Rewarding Science Research


December 6, 2010

Half a million dollars in research funding changed hands at the Jack Morton Auditorium yesterday, and the oldest of the awardees were high school seniors.

“You are our future,” GW President Steven Knapp told the 20 student finalists in the 2010 Siemens Competition in Math, Science and Technology. “It is a sign of hope for all of us.”

The press conference, in which Dr. Knapp, Lisa Jackson, administrator of the Environmental Protection Agency, and former astronaut Tom Jones addressed the media, was the culmination of a three-day program hosted at GW and announced the winners of two competitions – one for individuals and one for groups.

The students came to GW to compete for individual and team scholarships worth between $10,000 and $100,000. Project topics ranged from treating ovarian cancer to recognizing emotion in human speech, and producing hydrogen from waste to simulating human optical processing.

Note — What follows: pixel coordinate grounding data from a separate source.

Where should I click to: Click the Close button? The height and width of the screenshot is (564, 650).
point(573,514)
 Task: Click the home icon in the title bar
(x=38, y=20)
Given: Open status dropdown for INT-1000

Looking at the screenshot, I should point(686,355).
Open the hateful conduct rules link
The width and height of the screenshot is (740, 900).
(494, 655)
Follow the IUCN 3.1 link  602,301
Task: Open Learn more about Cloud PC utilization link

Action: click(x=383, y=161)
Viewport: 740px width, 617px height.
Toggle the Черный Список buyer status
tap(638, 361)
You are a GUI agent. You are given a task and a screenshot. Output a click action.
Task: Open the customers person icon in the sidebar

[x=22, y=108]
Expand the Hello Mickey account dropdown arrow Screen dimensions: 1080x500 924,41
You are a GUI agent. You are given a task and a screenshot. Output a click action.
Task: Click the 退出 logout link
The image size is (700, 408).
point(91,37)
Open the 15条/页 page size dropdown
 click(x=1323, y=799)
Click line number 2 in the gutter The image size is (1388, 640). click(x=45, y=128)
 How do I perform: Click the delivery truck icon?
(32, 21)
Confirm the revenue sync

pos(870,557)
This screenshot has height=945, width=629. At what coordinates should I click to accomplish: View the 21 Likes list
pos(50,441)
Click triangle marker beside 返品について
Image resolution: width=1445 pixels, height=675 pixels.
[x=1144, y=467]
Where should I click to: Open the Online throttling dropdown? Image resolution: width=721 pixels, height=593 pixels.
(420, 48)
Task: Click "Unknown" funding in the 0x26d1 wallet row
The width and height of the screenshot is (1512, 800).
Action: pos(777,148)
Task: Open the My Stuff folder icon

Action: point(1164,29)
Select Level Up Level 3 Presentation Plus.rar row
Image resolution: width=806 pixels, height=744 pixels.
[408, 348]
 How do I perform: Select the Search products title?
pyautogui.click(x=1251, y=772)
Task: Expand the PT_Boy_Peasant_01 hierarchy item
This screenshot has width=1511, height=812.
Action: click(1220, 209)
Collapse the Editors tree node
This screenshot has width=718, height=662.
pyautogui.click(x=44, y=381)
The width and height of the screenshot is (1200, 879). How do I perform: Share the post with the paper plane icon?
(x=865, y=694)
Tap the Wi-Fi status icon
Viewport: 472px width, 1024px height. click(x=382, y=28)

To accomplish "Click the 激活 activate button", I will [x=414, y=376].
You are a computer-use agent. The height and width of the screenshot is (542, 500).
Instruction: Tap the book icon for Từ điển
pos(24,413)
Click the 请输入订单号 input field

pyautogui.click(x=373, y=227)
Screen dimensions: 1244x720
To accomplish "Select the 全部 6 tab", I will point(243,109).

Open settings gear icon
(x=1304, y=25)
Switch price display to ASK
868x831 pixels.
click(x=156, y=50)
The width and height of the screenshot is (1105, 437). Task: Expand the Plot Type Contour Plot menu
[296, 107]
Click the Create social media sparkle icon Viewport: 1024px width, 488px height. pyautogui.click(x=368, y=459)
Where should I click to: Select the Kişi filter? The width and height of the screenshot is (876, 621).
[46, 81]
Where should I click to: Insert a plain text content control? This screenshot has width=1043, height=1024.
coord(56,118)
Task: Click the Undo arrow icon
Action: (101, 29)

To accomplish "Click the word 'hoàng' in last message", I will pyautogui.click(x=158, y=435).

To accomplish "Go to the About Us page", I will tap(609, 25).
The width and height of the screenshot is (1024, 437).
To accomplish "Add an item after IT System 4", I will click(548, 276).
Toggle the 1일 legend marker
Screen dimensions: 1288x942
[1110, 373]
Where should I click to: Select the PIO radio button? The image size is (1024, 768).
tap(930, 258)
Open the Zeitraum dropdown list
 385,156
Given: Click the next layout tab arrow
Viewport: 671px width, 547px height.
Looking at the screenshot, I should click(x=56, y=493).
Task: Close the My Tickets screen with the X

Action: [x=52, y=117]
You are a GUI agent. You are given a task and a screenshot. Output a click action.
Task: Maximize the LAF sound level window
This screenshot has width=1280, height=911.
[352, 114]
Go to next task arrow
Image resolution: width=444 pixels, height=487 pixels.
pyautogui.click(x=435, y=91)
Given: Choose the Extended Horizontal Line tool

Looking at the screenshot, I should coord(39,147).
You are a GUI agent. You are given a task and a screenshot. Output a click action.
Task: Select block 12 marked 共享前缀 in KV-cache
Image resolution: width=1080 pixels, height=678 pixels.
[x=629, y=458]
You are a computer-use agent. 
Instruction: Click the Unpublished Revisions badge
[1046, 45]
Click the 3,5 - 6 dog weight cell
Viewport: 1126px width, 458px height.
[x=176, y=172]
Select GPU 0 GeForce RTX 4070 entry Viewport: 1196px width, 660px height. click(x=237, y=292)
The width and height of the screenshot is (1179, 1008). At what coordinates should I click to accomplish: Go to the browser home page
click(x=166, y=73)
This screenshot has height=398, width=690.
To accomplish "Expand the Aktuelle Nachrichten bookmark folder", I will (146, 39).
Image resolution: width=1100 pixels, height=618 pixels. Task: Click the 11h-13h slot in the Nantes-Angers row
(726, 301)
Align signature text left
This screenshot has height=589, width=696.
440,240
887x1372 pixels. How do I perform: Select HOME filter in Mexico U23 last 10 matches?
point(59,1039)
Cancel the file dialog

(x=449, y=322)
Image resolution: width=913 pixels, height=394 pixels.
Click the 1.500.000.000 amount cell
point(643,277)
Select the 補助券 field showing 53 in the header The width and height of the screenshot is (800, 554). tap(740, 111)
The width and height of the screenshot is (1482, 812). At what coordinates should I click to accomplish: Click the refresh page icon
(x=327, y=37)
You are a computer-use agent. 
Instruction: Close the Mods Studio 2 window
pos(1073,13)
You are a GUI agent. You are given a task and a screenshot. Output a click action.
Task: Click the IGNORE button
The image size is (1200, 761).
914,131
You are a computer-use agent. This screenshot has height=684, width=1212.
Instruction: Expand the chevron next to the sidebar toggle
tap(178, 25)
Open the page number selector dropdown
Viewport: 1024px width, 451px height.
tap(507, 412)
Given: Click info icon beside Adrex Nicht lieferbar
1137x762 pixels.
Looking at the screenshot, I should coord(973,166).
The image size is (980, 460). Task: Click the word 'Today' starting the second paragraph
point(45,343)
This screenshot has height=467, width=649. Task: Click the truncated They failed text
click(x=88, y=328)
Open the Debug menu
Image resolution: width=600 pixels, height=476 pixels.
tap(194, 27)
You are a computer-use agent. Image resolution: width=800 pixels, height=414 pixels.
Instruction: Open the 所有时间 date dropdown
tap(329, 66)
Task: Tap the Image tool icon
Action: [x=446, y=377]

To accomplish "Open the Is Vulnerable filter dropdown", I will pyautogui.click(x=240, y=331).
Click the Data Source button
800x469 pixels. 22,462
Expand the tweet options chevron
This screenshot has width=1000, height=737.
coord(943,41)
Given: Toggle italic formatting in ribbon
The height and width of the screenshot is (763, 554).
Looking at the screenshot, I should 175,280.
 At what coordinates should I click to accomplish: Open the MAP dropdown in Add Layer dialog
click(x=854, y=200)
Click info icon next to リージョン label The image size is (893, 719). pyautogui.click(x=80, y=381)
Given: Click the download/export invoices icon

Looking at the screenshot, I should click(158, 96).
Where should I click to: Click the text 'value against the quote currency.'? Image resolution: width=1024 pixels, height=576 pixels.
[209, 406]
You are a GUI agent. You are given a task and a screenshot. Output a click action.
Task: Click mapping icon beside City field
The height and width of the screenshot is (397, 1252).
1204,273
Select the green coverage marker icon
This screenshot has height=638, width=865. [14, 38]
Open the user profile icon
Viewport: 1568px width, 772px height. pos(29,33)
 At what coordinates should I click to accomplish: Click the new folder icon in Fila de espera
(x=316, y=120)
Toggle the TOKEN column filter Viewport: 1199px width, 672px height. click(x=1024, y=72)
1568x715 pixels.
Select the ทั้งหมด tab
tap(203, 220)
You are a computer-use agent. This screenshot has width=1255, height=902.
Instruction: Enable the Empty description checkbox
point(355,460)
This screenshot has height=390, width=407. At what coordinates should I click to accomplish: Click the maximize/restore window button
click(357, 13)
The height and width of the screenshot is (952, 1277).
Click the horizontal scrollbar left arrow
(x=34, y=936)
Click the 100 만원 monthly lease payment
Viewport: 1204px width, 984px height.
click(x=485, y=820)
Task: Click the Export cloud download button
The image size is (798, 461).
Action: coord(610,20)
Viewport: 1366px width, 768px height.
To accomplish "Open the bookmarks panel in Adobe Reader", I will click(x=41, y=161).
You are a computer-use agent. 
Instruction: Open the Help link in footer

“I think our challenge, after seeing the quality of the work you have done, is to figure out how you got to be so good and to capture that process of education and motivation and imagination and share it across the rest of the nation through our educational system,” said Dr. Jones. “So much is riding on our ability to do that.”

“You are proving that great ideas come from every single age and every corner of our country,” said Ms. Jackson. “Some of the most innovative projects I’ve seen have actually come from high school students.”

Dr. Knapp told the students that Washington’s leading status as a center of science and technology is “one of the best kept secrets.”

He added that GW, which sponsored the 1939 conference announcing the splitting of the atom and hosted the first discussion of Big Bang theory in 1948, is currently planning for construction of a Science and Engineering Complex which will be completed in 2014.

“Doing research is a wonderful experience,” said Benjamin Clark, a senior at Penn Manor High School in Millersville, Pa., and winner of the individual $100,000 award for a project that examines how stars are born. “This is the first research project that I’ve ever done. It was such a learning experience. I found that I love it and it’s what I want to do for a career.”